Efficient molecular representation learning is crucial for molecular property prediction. Existing works that use pre-training methods for molecular property prediction fail to utilize the molecular geometries described past bonds, bond angles and other geometrical parameters. To this end, nosotros pattern a geometry-based GNN and multiple geometry-level self-supervised learning methods capture the molecular spatial knowledge. Extensive experiments were conducted to verify the effectiveness of Gem, comparing it with multiple competitive baselines. Precious stone considerably outperforms other methods on multiple benchmarks. In the hereafter nosotros volition try to prefer the proposed framework to more molecular tasks, particularly the poly peptide–ligand affinity prediction job that requires lots of three-dimensional samplings.

Methods

Preliminary for GNNs

Graph neural networks is a message passing neural networks. More concretely, given a node 5, its representation vector ${\mathbf{h}}_{v}^{(m)}$ at the kth iteration is formalized past

$$\begin{array}{lll}{\mathbf{a}}_{v}^{(g)}&=&{\mathrm{Aggregate}}^{(k)}\left(\{({\mathbf{h}}_{5}^{(thou-i)},{\mathbf{h}}_{u}^{(k-ane)},{\mathbf{x}}_{uv}| u\in {{{\mathcal{Due north}}}}(v))\}\right.,\\ {\mathbf{h}}_{v}^{(yard)}&=&{\mathrm{COMBINE}}^{(g)}({\mathbf{h}}_{v}^{(k-ane)},{\mathbf{a}}_{v}^{(m)}).\end{array}$$

(1)

where ${{{\mathcal{Due north}}}}(five)$ is the ready of neighbours of node 5, AGGREGATE^(k) is the aggregation function for accumulation messages from a node's neighbourhood, and COMBINE^(thousand) is the update office for updating the node representation. We initialize ${\mathbf{h}}_{v}^{(0)}$ by the characteristic vector of node five, that is, ${\mathbf{h}}_{v}^{(0)}={\mathbf{ten}}_{v}$.

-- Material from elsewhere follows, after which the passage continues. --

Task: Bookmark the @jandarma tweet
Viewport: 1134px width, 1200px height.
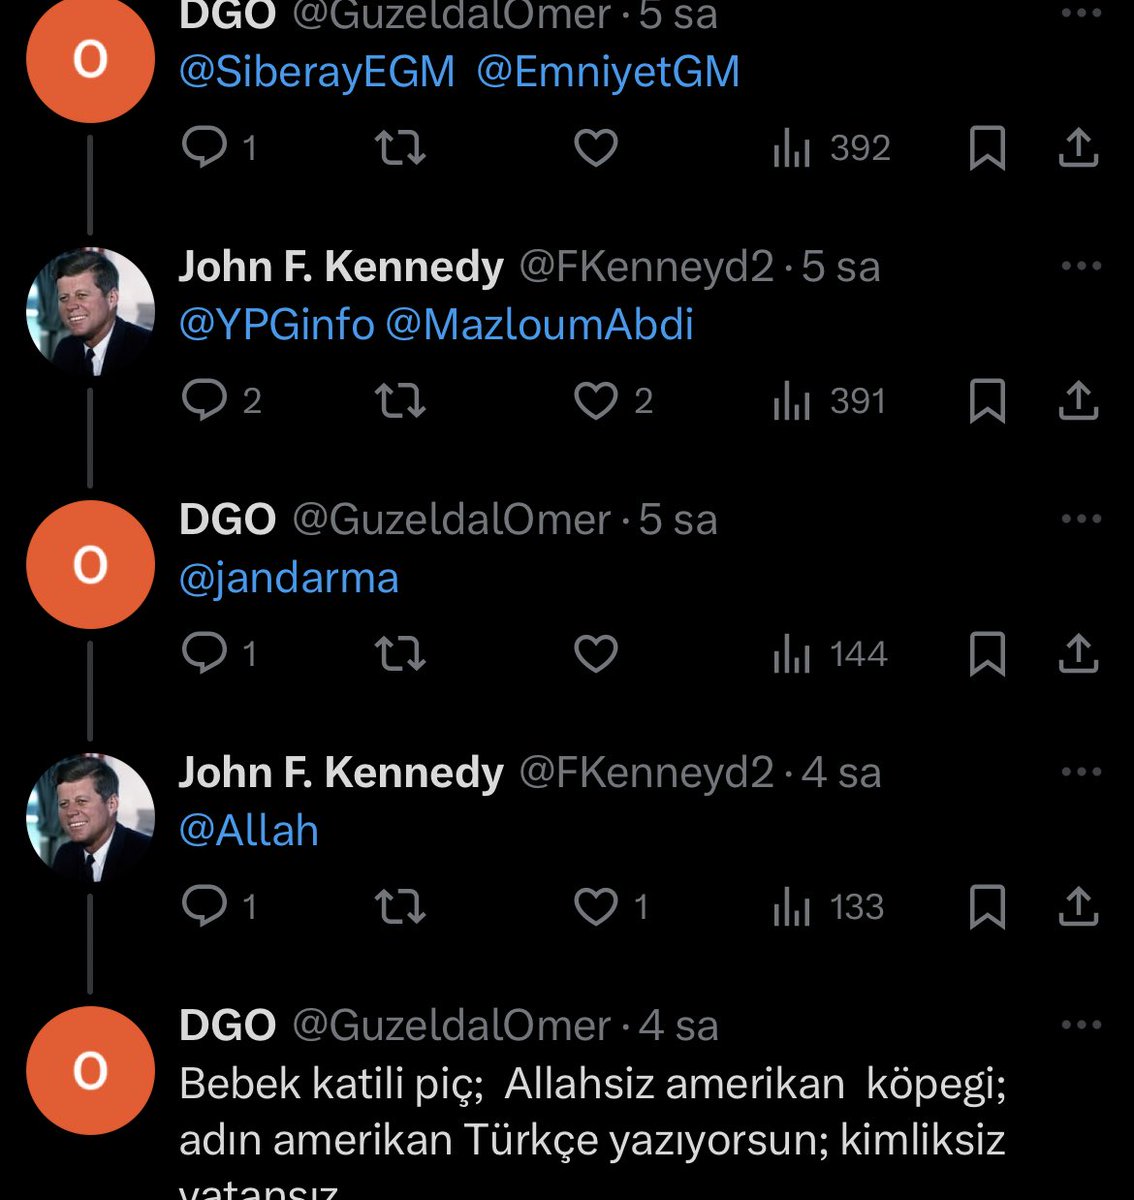Action: click(x=987, y=654)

READOUT office is introduced to integrate the nodes' representation vectors at the final iteration so as to gain the graph'south representation vector h _Yard, which is formalized as

$${\mathbf{h}}_{Yard}={\mathrm{READOUT}}({\mathbf{h}}_{v}^{(Chiliad)}| five\in {{{\mathcal{Five}}}}),$$

(2)

where K is the number of iterations. In virtually cases, READOUT is a permutation invariant pooling office, such as summation and maximization. The graph's representation vector h ₁₀₀₀ can then be used for downstream task predictions.